The landmark Quality in Australian Health Care Study (QAHCS) published nearly 10 years ago measured adverse events in Australian hospitals and showed that half of these were preventable. Yet some would argue that not much has changed since, given what seems like a constant stream of publicity about mishaps in our hospitals. That’s not quite true, say Wilson and Van Der Weyden, although we clearly have much further to go (→ The safety of Australian healthcare: 10 years after QAHCS).

Scratching, sniffing, swelling

One in four Australian children suffers from an atopic disease, with the spectrum of severity ranging from nuisance value to life threatening. For many years, symptomatic treatment was the mainstay of therapy, but a more recent aim is to identify and avoid allergen triggers. Experts Gold and Kemp explain how, in the latest article in our Practice Essentials — Paediatrics series (→ 6. Atopic disease in childhood).

Seeing red

Beware the persistent red eye with blurred vision, say Durkin and Casey in their Lessons from Practice. In this case, a child with these symptoms turned out to have a sight-threatening problem that was part of a systemic illness (→ Beware of the unilateral red eye: don’t miss blinding uveitis).

More to mending hearts

Did you realise that many of your patients with cardiovascular disease are also likely to be clinically depressed? In fact, the more depressed they are, the more likely it is that their coronary heart disease will cause problems. What if you had telephone advice from specialist hospital staff on how to treat co-existing depression in specific patients with cardiac problems? Schrader and colleagues put this to the test in a randomised controlled trial involving GPs and hospital colleagues (→ Effect of psychiatry liaison with general practitioners on depression severity in recently hospitalised cardiac patients: a randomised controlled trial).

Fatal fungus

The MJA has previously reported deaths from the hepatotoxic effect of the Amanita phalloides mushroom. As Pauli and Foot record, however, this is not the only deadly mushroom in Australia.
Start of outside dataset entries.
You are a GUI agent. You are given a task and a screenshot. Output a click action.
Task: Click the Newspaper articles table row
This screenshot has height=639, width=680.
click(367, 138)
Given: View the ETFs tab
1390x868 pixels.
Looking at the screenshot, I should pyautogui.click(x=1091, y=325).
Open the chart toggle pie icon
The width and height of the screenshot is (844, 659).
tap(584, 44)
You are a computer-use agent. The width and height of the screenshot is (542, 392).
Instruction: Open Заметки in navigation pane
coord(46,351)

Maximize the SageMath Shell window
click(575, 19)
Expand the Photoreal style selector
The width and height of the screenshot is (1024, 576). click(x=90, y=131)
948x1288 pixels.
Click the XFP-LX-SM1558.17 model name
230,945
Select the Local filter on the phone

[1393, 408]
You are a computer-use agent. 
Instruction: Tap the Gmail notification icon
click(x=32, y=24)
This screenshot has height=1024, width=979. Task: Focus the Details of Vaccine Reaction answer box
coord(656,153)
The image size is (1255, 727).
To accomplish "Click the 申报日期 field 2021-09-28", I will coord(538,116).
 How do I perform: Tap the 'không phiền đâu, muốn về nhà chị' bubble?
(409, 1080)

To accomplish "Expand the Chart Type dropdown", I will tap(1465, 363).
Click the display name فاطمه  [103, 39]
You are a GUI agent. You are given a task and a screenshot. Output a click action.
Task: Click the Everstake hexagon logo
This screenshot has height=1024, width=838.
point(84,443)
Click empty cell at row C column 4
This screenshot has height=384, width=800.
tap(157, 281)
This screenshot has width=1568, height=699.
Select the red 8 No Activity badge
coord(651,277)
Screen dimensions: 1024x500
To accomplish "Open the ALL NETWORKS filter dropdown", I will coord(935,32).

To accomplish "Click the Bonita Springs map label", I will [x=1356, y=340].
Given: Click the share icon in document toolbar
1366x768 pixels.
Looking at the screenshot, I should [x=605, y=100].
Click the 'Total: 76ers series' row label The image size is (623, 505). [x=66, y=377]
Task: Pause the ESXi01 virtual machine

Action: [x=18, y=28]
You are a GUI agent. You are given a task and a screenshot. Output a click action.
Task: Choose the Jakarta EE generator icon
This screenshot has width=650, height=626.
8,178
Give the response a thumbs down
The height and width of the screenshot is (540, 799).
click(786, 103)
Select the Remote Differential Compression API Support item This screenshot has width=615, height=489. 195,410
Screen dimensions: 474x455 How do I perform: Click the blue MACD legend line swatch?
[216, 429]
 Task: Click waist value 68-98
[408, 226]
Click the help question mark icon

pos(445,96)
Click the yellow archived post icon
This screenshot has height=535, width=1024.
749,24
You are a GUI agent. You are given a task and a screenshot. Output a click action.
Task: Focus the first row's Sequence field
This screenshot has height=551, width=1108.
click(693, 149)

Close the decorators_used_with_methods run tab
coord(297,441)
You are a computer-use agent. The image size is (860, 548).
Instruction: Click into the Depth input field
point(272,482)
Equally chilling is their patient’s encounter with another genus, which caused a fatal acute muscarinic syndrome ((→ Fatal muscarinic syndrome after eating wild mushrooms).

Not waving, drowning

While the sheer number of simultaneous deaths in the Boxing Day tsunami is almost inconceivable, many more people from the affected regions die every year from tuberculosis. Aligned with World TB Day (March 24), Bastian updates us on the progress of the disease and the efforts to eradicate it at home and abroad (→ The tsunami of tuberculosis.

Cancer on the stage

Indigenous Australians have higher mortality rates for certain cancers than do other Australians. Are they also diagnosed at a more advanced stage? "Yes" for some common cancers, say Condon and colleagues (→ Stage at diagnosis and cancer survival for Indigenous Australians in the Northern Territory). However, the twist is that this only partly explains their lower survival rates.

"I feel better now . . ."

. . . is not something that many Australians in regional areas are likely to say in response to federal government incentives for private health insurance membership. Lokuge et al show that their level of membership is much lower, and postulate that the government’s private health insurance rebates may not be lightening the load in regional hospitals (→ Private health insurance and regional Australia).

Another time ... another place

The human’s “desire to take medicine” carries, however, a price tag. Nature’s maladies are succeeded by iatrogenic hazards. Arising out of a restorative instinct, polypharmacy becomes itself an affliction.